### What to produce:
Copy all of the data below, requests included, increasing every coordinate in the answers by 125. Leave the pictures out.

### Record set:
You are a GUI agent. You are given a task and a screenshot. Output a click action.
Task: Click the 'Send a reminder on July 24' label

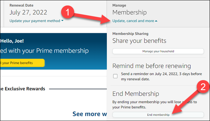point(161,76)
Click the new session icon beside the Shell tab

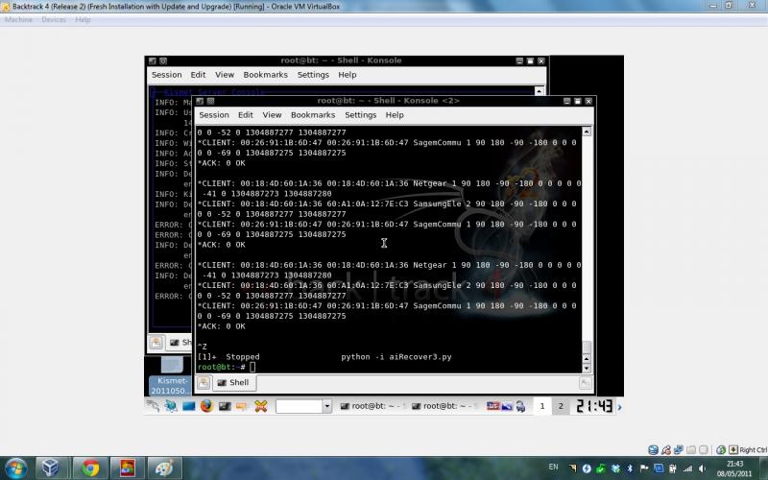coord(203,382)
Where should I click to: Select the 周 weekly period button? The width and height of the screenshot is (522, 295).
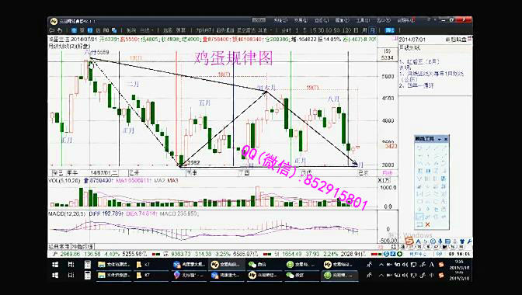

### Correct result:
You are a GUI agent. You are given a task and a screenshot. Output a click action.
Task: Click the 'Send a reminder on July 24' label

point(286,201)
Click the new session icon beside the Shell tab

coord(328,507)
Where should I click to: Select the 周 weekly period button? The width and height of the screenshot is (522, 295).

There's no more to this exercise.